(Requirement): Put every line of the material below into a numbered list, leaving out any blank lines.

(Data shown):

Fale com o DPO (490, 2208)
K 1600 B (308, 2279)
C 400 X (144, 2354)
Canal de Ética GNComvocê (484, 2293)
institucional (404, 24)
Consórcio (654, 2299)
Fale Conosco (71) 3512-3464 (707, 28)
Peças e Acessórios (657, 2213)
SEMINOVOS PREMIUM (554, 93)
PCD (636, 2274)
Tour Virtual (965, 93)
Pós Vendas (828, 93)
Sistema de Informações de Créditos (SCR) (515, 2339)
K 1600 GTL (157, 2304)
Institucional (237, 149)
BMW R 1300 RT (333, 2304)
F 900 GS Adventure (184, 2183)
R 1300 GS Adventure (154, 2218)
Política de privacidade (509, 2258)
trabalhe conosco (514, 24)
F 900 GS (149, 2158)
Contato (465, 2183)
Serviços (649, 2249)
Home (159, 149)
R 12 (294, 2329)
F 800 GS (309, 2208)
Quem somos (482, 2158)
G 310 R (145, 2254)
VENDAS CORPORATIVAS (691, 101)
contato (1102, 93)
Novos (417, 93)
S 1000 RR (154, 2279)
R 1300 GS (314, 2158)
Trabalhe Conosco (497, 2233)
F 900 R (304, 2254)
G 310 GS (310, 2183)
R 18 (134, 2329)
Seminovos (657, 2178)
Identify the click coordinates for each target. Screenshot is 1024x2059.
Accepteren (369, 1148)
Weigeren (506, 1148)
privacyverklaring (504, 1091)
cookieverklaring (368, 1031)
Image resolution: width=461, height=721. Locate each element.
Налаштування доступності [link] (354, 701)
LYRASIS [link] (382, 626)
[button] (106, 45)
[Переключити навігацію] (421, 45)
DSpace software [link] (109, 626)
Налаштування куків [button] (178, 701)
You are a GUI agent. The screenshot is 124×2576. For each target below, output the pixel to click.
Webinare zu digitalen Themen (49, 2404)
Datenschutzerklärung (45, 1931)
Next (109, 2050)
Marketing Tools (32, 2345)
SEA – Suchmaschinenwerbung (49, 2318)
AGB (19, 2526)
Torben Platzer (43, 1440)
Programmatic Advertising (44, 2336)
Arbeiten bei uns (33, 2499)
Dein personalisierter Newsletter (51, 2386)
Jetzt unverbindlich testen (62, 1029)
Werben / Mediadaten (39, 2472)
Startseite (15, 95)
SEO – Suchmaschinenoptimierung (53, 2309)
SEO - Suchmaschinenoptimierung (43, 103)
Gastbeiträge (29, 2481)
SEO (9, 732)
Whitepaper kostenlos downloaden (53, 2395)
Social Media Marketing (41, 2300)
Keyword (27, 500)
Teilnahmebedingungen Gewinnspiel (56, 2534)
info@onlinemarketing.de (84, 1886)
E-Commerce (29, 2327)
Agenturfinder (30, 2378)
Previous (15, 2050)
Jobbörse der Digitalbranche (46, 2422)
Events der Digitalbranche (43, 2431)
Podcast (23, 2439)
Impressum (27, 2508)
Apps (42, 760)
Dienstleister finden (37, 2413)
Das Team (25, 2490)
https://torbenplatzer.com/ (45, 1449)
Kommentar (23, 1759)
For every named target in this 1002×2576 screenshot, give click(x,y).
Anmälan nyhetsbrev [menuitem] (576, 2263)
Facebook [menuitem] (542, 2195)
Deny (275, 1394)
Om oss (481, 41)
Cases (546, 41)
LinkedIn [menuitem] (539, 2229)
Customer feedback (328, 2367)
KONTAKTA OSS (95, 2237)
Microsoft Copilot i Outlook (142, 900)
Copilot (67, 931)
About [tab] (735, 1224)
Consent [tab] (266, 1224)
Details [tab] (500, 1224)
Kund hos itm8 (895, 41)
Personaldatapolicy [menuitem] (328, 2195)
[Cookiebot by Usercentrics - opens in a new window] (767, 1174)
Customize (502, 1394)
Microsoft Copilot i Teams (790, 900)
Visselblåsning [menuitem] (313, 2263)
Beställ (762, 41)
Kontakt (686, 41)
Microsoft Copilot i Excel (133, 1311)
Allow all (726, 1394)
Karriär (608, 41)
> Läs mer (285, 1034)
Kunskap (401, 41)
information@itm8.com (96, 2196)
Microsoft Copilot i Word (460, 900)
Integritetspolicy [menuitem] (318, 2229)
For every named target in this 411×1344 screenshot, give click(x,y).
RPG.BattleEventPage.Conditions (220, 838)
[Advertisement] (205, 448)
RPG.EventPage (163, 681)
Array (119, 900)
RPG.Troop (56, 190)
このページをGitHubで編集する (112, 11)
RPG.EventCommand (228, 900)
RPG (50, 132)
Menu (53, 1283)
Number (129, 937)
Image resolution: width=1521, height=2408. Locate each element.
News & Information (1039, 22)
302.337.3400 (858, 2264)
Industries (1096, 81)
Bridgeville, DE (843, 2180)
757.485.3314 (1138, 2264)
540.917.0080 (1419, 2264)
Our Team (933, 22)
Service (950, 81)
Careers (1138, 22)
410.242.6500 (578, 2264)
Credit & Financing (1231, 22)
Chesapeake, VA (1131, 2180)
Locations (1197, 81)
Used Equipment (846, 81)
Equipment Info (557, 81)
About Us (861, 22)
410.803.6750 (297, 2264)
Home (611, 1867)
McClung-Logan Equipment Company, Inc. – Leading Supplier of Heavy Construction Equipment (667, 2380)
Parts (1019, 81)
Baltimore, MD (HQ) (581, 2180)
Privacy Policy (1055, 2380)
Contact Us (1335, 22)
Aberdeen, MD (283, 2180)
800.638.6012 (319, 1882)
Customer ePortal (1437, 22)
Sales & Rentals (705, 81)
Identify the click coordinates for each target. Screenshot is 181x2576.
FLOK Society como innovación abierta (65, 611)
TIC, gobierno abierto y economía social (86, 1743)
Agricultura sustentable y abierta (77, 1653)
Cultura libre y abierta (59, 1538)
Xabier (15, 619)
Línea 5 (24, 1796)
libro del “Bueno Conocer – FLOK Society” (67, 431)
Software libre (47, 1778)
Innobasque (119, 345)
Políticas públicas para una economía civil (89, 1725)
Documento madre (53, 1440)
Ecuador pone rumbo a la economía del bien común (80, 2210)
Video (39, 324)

(Task result):
1. Fale com o DPO (490, 2208)
2. K 1600 B (308, 2279)
3. C 400 X (144, 2354)
4. Canal de Ética GNComvocê (484, 2293)
5. institucional (404, 24)
6. Consórcio (654, 2299)
7. Fale Conosco (71) 3512-3464 (707, 28)
8. Peças e Acessórios (657, 2213)
9. SEMINOVOS PREMIUM (554, 93)
10. PCD (636, 2274)
11. Tour Virtual (965, 93)
12. Pós Vendas (828, 93)
13. Sistema de Informações de Créditos (SCR) (515, 2339)
14. K 1600 GTL (157, 2304)
15. Institucional (237, 149)
16. BMW R 1300 RT (333, 2304)
17. F 900 GS Adventure (184, 2183)
18. R 1300 GS Adventure (154, 2218)
19. Política de privacidade (509, 2258)
20. trabalhe conosco (514, 24)
21. F 900 GS (149, 2158)
22. Contato (465, 2183)
23. Serviços (649, 2249)
24. Home (159, 149)
25. R 12 (294, 2329)
26. F 800 GS (309, 2208)
27. Quem somos (482, 2158)
28. G 310 R (145, 2254)
29. VENDAS CORPORATIVAS (691, 101)
30. contato (1102, 93)
31. Novos (417, 93)
32. S 1000 RR (154, 2279)
33. R 1300 GS (314, 2158)
34. Trabalhe Conosco (497, 2233)
35. F 900 R (304, 2254)
36. G 310 GS (310, 2183)
37. R 18 (134, 2329)
38. Seminovos (657, 2178)
39. Identify the click coordinates for each target. Screenshot is 1024x2059.
40. Accepteren (369, 1148)
41. Weigeren (506, 1148)
42. privacyverklaring (504, 1091)
43. cookieverklaring (368, 1031)
44. Image resolution: width=461, height=721. Locate each element.
45. Налаштування доступності [link] (354, 701)
46. LYRASIS [link] (382, 626)
47. [button] (106, 45)
48. [Переключити навігацію] (421, 45)
49. DSpace software [link] (109, 626)
50. Налаштування куків [button] (178, 701)
51. You are a GUI agent. The screenshot is 124×2576. For each target below, output the pixel to click.
52. Webinare zu digitalen Themen (49, 2404)
53. Datenschutzerklärung (45, 1931)
54. Next (109, 2050)
55. Marketing Tools (32, 2345)
56. SEA – Suchmaschinenwerbung (49, 2318)
57. AGB (19, 2526)
58. Torben Platzer (43, 1440)
59. Programmatic Advertising (44, 2336)
60. Arbeiten bei uns (33, 2499)
61. Dein personalisierter Newsletter (51, 2386)
62. Jetzt unverbindlich testen (62, 1029)
63. Werben / Mediadaten (39, 2472)
64. Startseite (15, 95)
65. SEO – Suchmaschinenoptimierung (53, 2309)
66. SEO - Suchmaschinenoptimierung (43, 103)
67. Gastbeiträge (29, 2481)
68. SEO (9, 732)
69. Whitepaper kostenlos downloaden (53, 2395)
70. Social Media Marketing (41, 2300)
71. Keyword (27, 500)
72. Teilnahmebedingungen Gewinnspiel (56, 2534)
73. info@onlinemarketing.de (84, 1886)
74. E-Commerce (29, 2327)
75. Agenturfinder (30, 2378)
76. Previous (15, 2050)
77. Jobbörse der Digitalbranche (46, 2422)
78. Events der Digitalbranche (43, 2431)
79. Podcast (23, 2439)
80. Impressum (27, 2508)
81. Apps (42, 760)
82. Dienstleister finden (37, 2413)
83. Das Team (25, 2490)
84. https://torbenplatzer.com/ (45, 1449)
85. Kommentar (23, 1759)
86. For every named target in this 1002×2576 screenshot, give click(x,y).
87. Anmälan nyhetsbrev [menuitem] (576, 2263)
88. Facebook [menuitem] (542, 2195)
89. Deny (275, 1394)
90. Om oss (481, 41)
91. Cases (546, 41)
92. LinkedIn [menuitem] (539, 2229)
93. Customer feedback (328, 2367)
94. KONTAKTA OSS (95, 2237)
95. Microsoft Copilot i Outlook (142, 900)
96. Copilot (67, 931)
97. About [tab] (735, 1224)
98. Consent [tab] (266, 1224)
99. Details [tab] (500, 1224)
100. Kund hos itm8 (895, 41)
101. Personaldatapolicy [menuitem] (328, 2195)
102. [Cookiebot by Usercentrics - opens in a new window] (767, 1174)
103. Customize (502, 1394)
104. Microsoft Copilot i Teams (790, 900)
105. Visselblåsning [menuitem] (313, 2263)
106. Beställ (762, 41)
107. Kontakt (686, 41)
108. Microsoft Copilot i Excel (133, 1311)
109. Allow all (726, 1394)
110. Karriär (608, 41)
111. > Läs mer (285, 1034)
112. Kunskap (401, 41)
113. information@itm8.com (96, 2196)
114. Microsoft Copilot i Word (460, 900)
115. Integritetspolicy [menuitem] (318, 2229)
116. For every named target in this 411×1344 screenshot, give click(x,y).
117. RPG.BattleEventPage.Conditions (220, 838)
118. [Advertisement] (205, 448)
119. RPG.EventPage (163, 681)
120. Array (119, 900)
121. RPG.Troop (56, 190)
122. このページをGitHubで編集する (112, 11)
123. RPG.EventCommand (228, 900)
124. RPG (50, 132)
125. Menu (53, 1283)
126. Number (129, 937)
127. Image resolution: width=1521, height=2408. Locate each element.
128. News & Information (1039, 22)
129. 302.337.3400 (858, 2264)
130. Industries (1096, 81)
131. Bridgeville, DE (843, 2180)
132. 757.485.3314 (1138, 2264)
133. 540.917.0080 (1419, 2264)
134. Our Team (933, 22)
135. Service (950, 81)
136. Careers (1138, 22)
137. 410.242.6500 (578, 2264)
138. Credit & Financing (1231, 22)
139. Chesapeake, VA (1131, 2180)
140. Locations (1197, 81)
141. Used Equipment (846, 81)
142. Equipment Info (557, 81)
143. About Us (861, 22)
144. 410.803.6750 (297, 2264)
145. Home (611, 1867)
146. McClung-Logan Equipment Company, Inc. – Leading Supplier of Heavy Construction Equipment (667, 2380)
147. Parts (1019, 81)
148. Baltimore, MD (HQ) (581, 2180)
149. Privacy Policy (1055, 2380)
150. Contact Us (1335, 22)
151. Aberdeen, MD (283, 2180)
152. 800.638.6012 (319, 1882)
153. Customer ePortal (1437, 22)
154. Sales & Rentals (705, 81)
155. Identify the click coordinates for each target. Screenshot is 181x2576.
156. FLOK Society como innovación abierta (65, 611)
157. TIC, gobierno abierto y economía social (86, 1743)
158. Agricultura sustentable y abierta (77, 1653)
159. Cultura libre y abierta (59, 1538)
160. Xabier (15, 619)
161. Línea 5 (24, 1796)
162. libro del “Bueno Conocer – FLOK Society” (67, 431)
163. Software libre (47, 1778)
164. Innobasque (119, 345)
165. Políticas públicas para una economía civil (89, 1725)
166. Documento madre (53, 1440)
167. Ecuador pone rumbo a la economía del bien común (80, 2210)
168. Video (39, 324)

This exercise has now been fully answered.